Tali misure possono includere

l'insediamento di giovani agricoltori

il miglioramento della commercializzazione

la formazione professionale

il sostegno alle organizzazioni di produttori

i finanziamenti destinati a coprire le spese supplementari e le perdite di reddito derivanti dal mantenimento dei paesaggi di valore culturale, nonché forme di prepensionamento.

 

3. Diritti di impianto:

E’ prevista la loro abolizione entro la fine del 2015, ma potranno essere mantenuti a livello nazionale fino al 2018

 

4. Introduzione del pagamento unico per azienda :

Negli Stati membri interessati questo tipo di pagamento sarà concesso ai produttori di uve da vino, mentre in tutti gli Stati membri ne potranno beneficiare i produttori che estirpano i loro vigneti.

 

5. Eliminazione progressiva dei regimi

di distillazione:

La distillazione di crisi sarà limitata a quattro anni, a discrezione degli Stati membri, fino al termine della campagna 2011/2012, con una spesa massima limitata

  • al 20% della dotazione finanziaria nazionale nel primo anno

  • al 15% nel secondo

  • al 10% nel terzo

  • al 5% nel quarto.

La distillazione di alcool per usi alimentari sarà progressivamente eliminata nel corso di un periodo transitorio di quattro anni, durante il quale verrà concesso un aiuto accoppiato che sarà poi sostituito dal pagamento unico disaccoppiato per azienda.
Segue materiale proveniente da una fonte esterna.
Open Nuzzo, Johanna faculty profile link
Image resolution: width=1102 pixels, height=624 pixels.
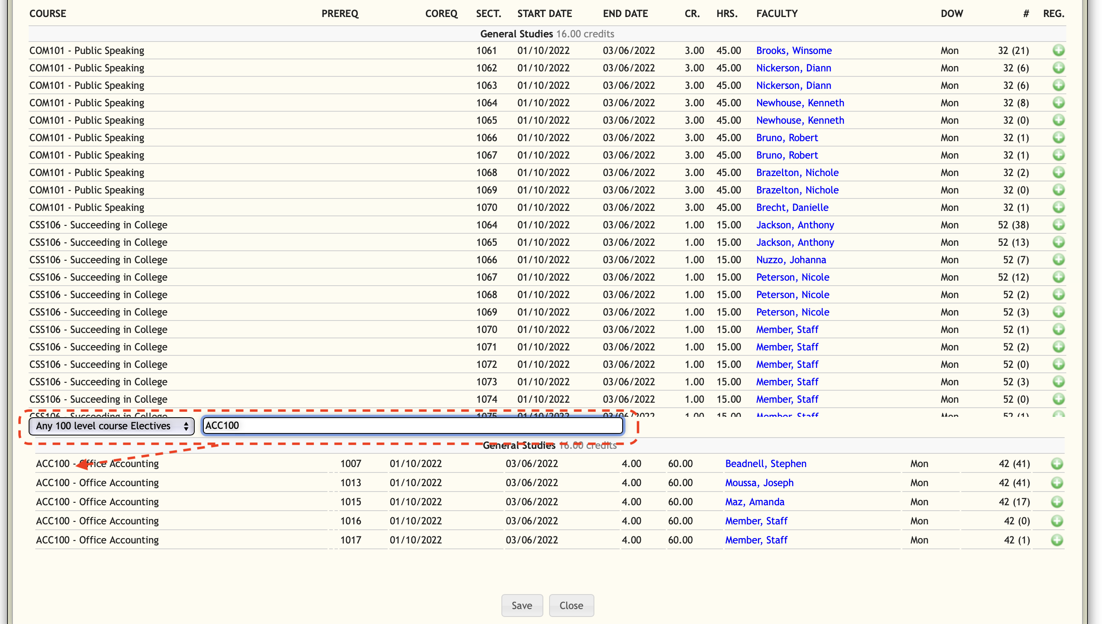791,260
 Gli Stati membri avranno la possibilità di esigere la distillazione dei sottoprodotti, finanziata a partire dalla dotazione nazionale e ad un livello considerevolmente inferiore a quello attuale, che includa i costi di raccolta e trasformazione dei sottoprodotti.

 

6. Estirpazione:

E’ introdotto un regime di estirpazione volontaria su un periodo di tre anni, per una superficie totale di 175 000 ettari e con premi decrescenti.

Uno Stato membro può mettere fine all'estirpazione quando la superficie estirpata rischia di superare l'8% della superficie viticola nazionale oppure il 10% della superficie totale di una determinata regione.

La Commissione può mettere fine all'estirpazione quando la superficie estirpata raggiunge il 15% della superficie viticola totale di uno Stato membro

 Gli Stati membri possono inoltre vietare l'estirpazione nelle zone di montagna o a forte pendenza, nonché per motivi ambientali.

 

7. Pratiche enologiche:

L'incarico di approvare pratiche enologiche nuove o di modificare quelle esistenti verrà trasferito alla Commissione, che valuterà le pratiche ammesse dall'Organizzazione internazionale della vigna e del vino (OIV), aggiungendo eventualmente alcune di esse all'elenco delle pratiche ammesse dall'UE.

 

8. Miglioramento delle norme in materia di etichettatura:

I vini con IGP e quelli con DOP costituiranno la base del concetto di vini di qualità dell'Unione europea.

Sarà garantita la tutela delle politiche nazionali consolidate in materia di qualità.

L'etichettatura verrà semplificata: sarà ad esempio concesso ai vini dell'UE senza indicazione geografica di indicare il vitigno e l'annata.

 

9. Zuccheraggio:

Questa pratica continuerà a essere autorizzata, ma verrà imposta una riduzione dei livelli massimi di arricchimento con zucchero o mosto.

In condizioni climatiche eccezionali, gli Stati membri potranno chiedere alla Commissione un aumento di tali livelli.

 

10. Aiuto per l’uso dei mosti:

Tale aiuto potrà essere versato nella sua forma attuale per quattro anni.

Una volta trascorso tale periodo transitorio, la spesa corrispondente potrà essere convertita in pagamenti disaccoppiati ai produttori di uve.